5 Comments on "BCS Title Game aftermath: What the hell happens next?"

  1. Mac B from Tennessee on Tue, 11th Jan 2011 2:10 pm 

    Didn’t College football season end like 2 months ago? CFB is the only sport to take longer than the NBA to crown a champion.

  2. Michael Brossett on Tue, 11th Jan 2011 3:10 pm 

    Mac B, Actually the NHL season is the longest with MLB and NBA coming in 2nd. College football is very short compared to those.

  3. Brenda on Tue, 11th Jan 2011 3:44 pm 

    I know what happens next….. wives and girlfriends get break from all the yammering on about college games and its replaced with yammering on about “commits”

  4. Mac B from Tennessee on Tue, 11th Jan 2011 9:55 pm 

    Fine, let’s just count off days.
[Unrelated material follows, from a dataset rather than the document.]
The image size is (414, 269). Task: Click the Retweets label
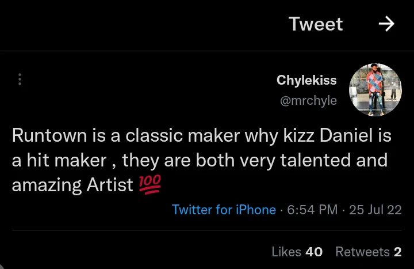[362, 252]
At least MLB, NBA, NHL are playing meaningful games between the end of their season and the crowning of their champions. I’m not even advocating a playoff, 5 weeks between games is absurd.

  5. bigv123 on Wed, 12th Jan 2011 12:25 am 

    LOL…you said MLB and “meaningful games” in the same sentence. I’m gonna try that one at work tomorrow, but I doubt I’ll be able to keep a straight face.